The next day, the Government of Canada announced the extension of its air mobility support for an additional three weeks, bringing the total duration of this support to 30 days, with an end date for the mission of February 15.
[English]
Currently there are approximately 40 personnel from the Canadian armed forces deployed on this mission. They are operating from Le Tubé air base located in Istres, France. As of today, the C-17 transport aircraft has flown 13 missions and has moved over 775,000 pounds of cargo from France to Bamako, such as armoured vehicles, medical supplies and ammunition, as well as French military personnel.
For our C-17 to be deployed for one month, the projected full-cost estimate is $18.6 million.
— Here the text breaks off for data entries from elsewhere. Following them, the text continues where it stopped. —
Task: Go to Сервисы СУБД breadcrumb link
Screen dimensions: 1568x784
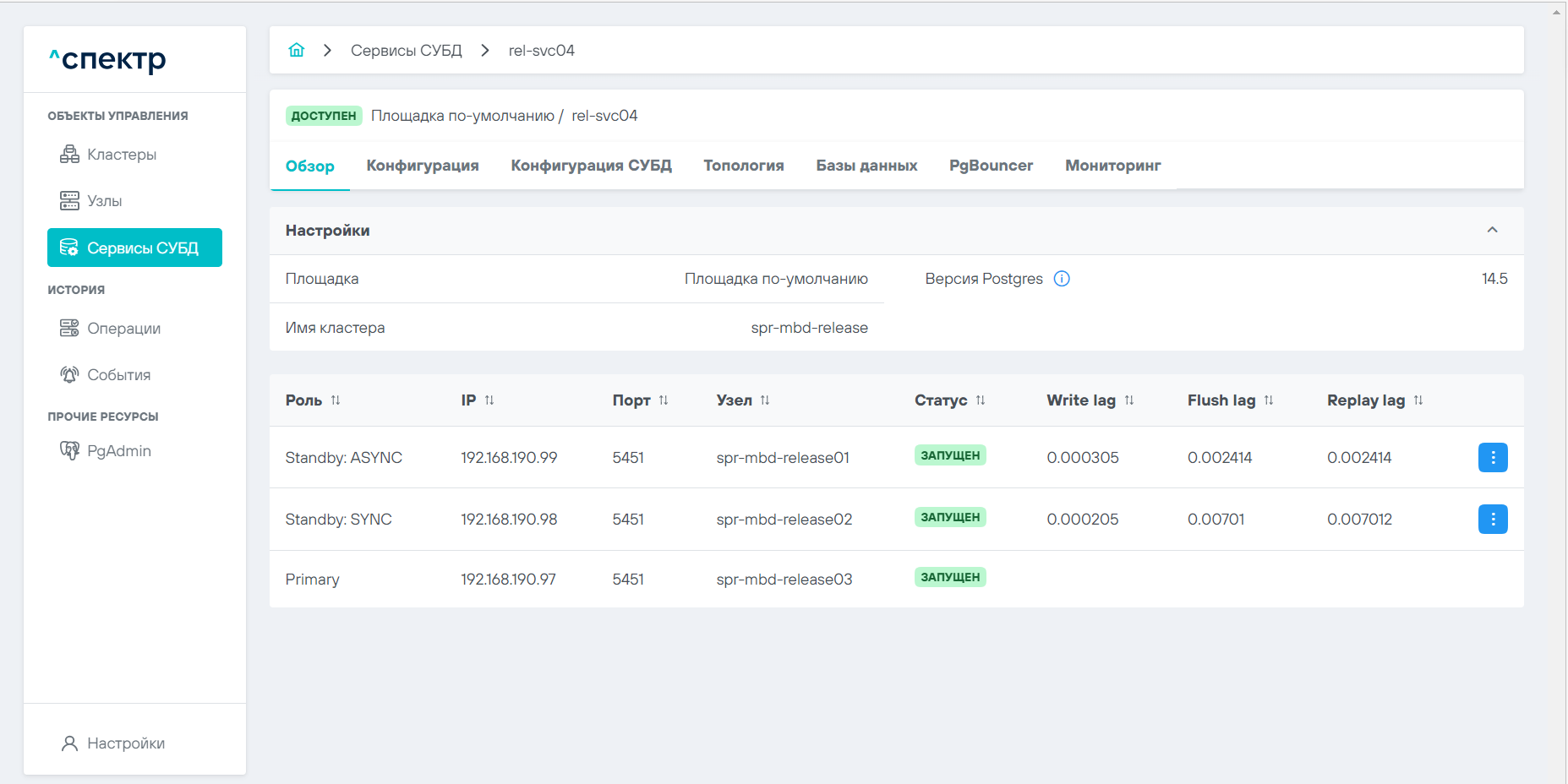Action: point(406,51)
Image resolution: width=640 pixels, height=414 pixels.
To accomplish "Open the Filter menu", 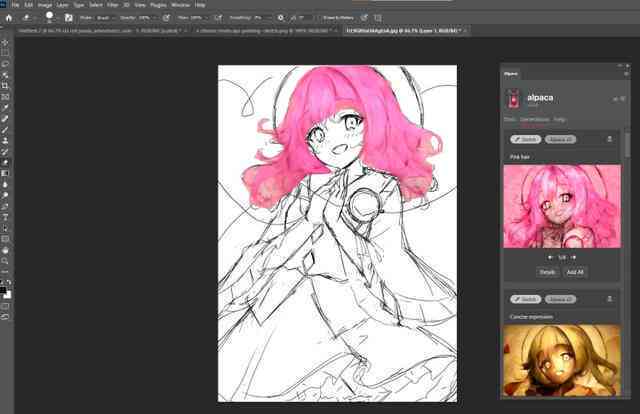I will (x=113, y=5).

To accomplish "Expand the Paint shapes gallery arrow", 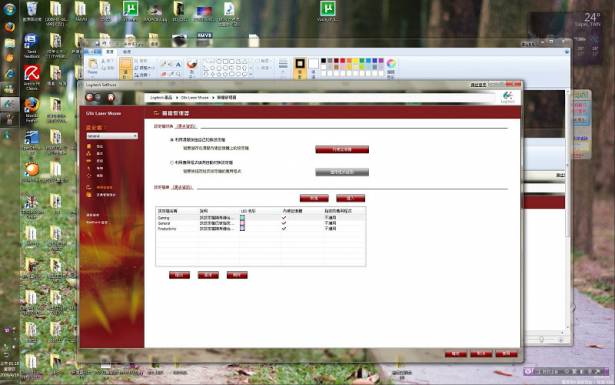I will coord(249,74).
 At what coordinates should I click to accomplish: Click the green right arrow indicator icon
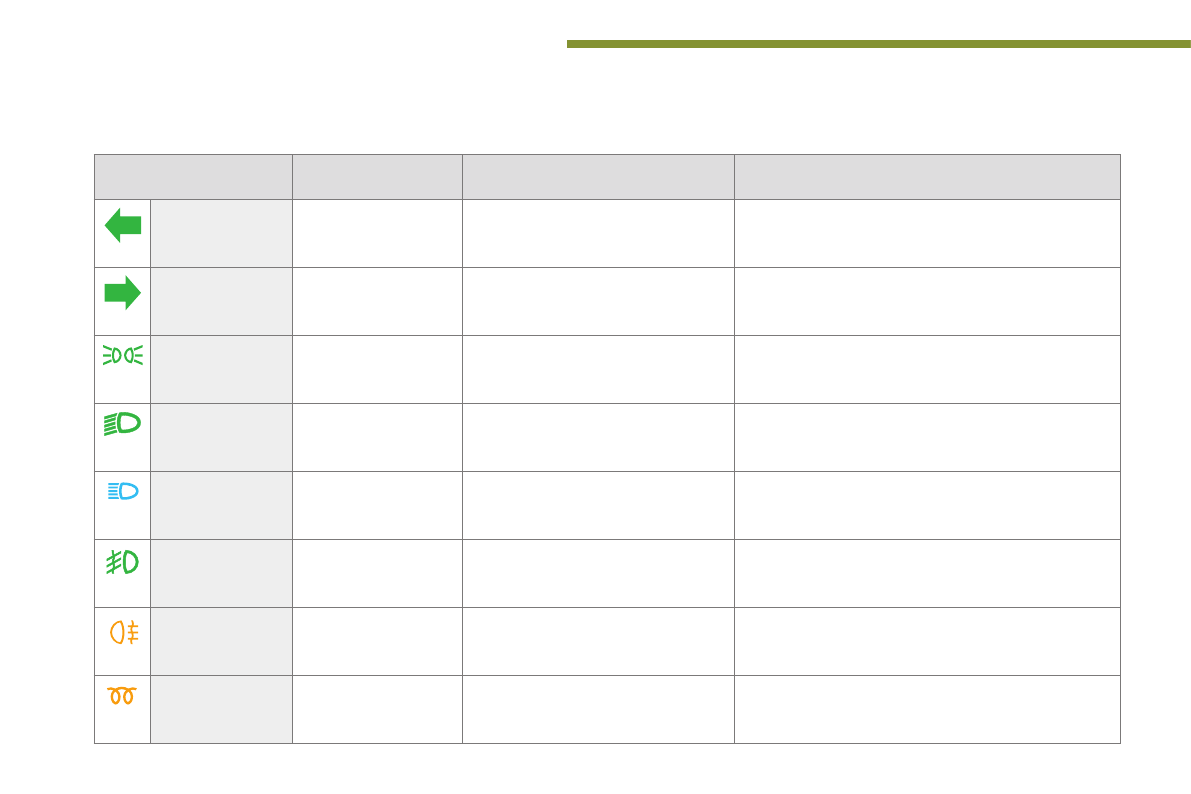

The incremental estimate is $11.7 million. Please note that the actual costs will only be available approximately 60 days after the full completion of the operation.
[Translation]
The C-17 transport aircraft has made a significant contribution to the transportation of essential supplies between France and Mali. Moreover, the success enjoyed by the Canadian Armed Forces during this mission has been underpinned by the efforts of our members, who have been working closely with their French counterparts to ensure seamless support throughout Canada's current commitment.
Thank you very much.
:
Thank you, Chair, and thank you to our witnesses.
I will start off by mentioning how we ended up with the committee briefing. The opposition wanted to make sure that we had some parliamentary oversight so Canadians could be aware of what we're doing in Mali. To that effect, we had asked the government, and it complied, to have some parliamentary oversight through committee. Hopefully, we'll have a debate as well. I just wanted to note that.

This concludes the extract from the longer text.